**ページ本文**
__________

1955年、土佐電気鉄道(現:とさでん交通)内に4名の社員が集められ、「土電ビル建設調査建設委員会」が設置され[1]、1957年4月1日、バラック建ての土電バス発着所と数件の木造家屋あった交差点南東の角地で複合商業施設の起工式が行われた[1]。
建てられた「土電会館」は、地下1階・地上5階建て。設計をアントニン・レーモンドが率いるレーモンド設計事務所[2]、施工は清水建設が手掛けた[3]。ビルは西側の地下は食料品など、1階は化粧品や玩具、2階は紳士・婦人・子供用品、3階は名店街と美容室、4階はレストランと結婚式場など、5階はホテル、屋上が遊園地「子供の国」。ビル東側は1階がバスターミナル、2階~3階が映画館「テアトル土電」、5階が文化ホールで構成された[2]。オープンした1958年3月19日は、午前中が落成式、午後2時からの開店で、開店1時間前には約3000人が押し寄せた[2][4]。
だが、開店はしたものの、高知大丸(1947年開業)や地元商店街の反対もあり、百貨店として認可が得られず、一部は一般小売店として経営せざる得なかった[5]。また1961年12月に土電会館労働組合が結成されるや否や、いきなり争議が勃発。翌年4月にもストを決行。断続的に21日間も続く事態となった[5]。デパートによる長期ストは、土電会館のイメージを悪化させた[6]。加えて売りのひとつだったホテルも悩みの種だった。ルーム数が22~23と効率が悪く、研究不足で会館内の各施設に別々の空調設備を設けていなかったため、ホテルの客のために休館中でもデパートなど他の施設に冷暖房を作動させなければならない無駄が発生。1963年に待望の「百貨店」としての正式認可が下り、売場拡張の必要に迫られたこともあって、ホテルからは撤退ということになった[6]。しかし、皮肉にもこの頃から経営が悪化する[6]。そんな苦境もあり、東側の5階、「テアトル土電」の上にあった文化ホールも廃止となり、代わりに映画館「土電ホール」が1966年7月、新たにオープンした[6]。

__________

**提供データ**
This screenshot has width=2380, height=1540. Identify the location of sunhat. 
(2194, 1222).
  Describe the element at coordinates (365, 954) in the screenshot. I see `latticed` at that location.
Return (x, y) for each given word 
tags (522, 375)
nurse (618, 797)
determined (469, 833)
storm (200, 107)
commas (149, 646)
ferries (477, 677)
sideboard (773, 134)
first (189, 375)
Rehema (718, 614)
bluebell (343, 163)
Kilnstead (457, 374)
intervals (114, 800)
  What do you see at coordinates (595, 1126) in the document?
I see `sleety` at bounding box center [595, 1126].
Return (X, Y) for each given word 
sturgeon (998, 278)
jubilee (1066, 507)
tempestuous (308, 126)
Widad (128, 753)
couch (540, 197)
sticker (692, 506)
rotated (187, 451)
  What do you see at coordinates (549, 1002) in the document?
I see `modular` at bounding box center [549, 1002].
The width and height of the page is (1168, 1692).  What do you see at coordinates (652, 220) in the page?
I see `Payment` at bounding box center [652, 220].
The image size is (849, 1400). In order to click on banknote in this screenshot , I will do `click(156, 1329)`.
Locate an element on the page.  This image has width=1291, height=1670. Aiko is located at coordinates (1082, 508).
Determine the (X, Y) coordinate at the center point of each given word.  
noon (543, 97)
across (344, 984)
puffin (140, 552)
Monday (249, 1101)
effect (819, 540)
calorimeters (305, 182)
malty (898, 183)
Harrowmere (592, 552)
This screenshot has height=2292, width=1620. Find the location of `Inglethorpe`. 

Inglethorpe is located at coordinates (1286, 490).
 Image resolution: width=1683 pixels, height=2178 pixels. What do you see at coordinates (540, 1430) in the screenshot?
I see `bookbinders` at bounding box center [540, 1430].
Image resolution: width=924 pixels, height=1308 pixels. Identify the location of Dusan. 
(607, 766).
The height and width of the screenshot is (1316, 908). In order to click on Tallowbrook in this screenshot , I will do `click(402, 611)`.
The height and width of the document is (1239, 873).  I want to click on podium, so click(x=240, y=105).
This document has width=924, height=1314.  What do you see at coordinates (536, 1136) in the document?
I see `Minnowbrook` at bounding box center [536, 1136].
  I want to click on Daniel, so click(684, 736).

__________

**作業内容**
土電会館の歩みを記した文章の続きを、最後の文の後から書き進める。

**結果**
1971年、土電会館は千葉の田畑百貨店、豊橋丸物、秋田の本金とともに、西武百貨店と提携を結び、同社の主宰する日本百貨店共同仕入機構(のちの日本百貨店経営協議会)に加盟した[7]。土電会館は西武百貨店との提携をさらに発展させ、1973年11月2日に「とでん西武」と店名を変更。「白い館」として新装オープンした[8]。さらに1974年3月7日には、本館の改装も終わって全館オープンする[8]。増築で売場面積は3倍になり、県内最大の百貨店に成長。西武カラーでイメージも都会的に変わった[8]。ラルフローレンをはじめとする大丸には無い東京のブランド、世界のブランドが導入され、食品館は西武が強かったので、関西のドンクなどが入り人気となった[8]。また新館6階にはRKC高知放送のサテライトスタジオが出来て、松田聖子もやって来た[8]。
1985年3月、土佐電鉄の持ち株すべてが買い取られ、完全に西武資本となった。親しまれていた「とでん西武」の名こそ踏襲されたが、西武色をさらに強化。勢いに乗って、高知大丸に肉薄する[8]。1991年度には売上が126億円を記録し、とでん西武は高知大丸を猛迫[9]。その一方で、1980年8月18日には土電ホール、1989年5月31日にはテアトル土電が閉館した[9]。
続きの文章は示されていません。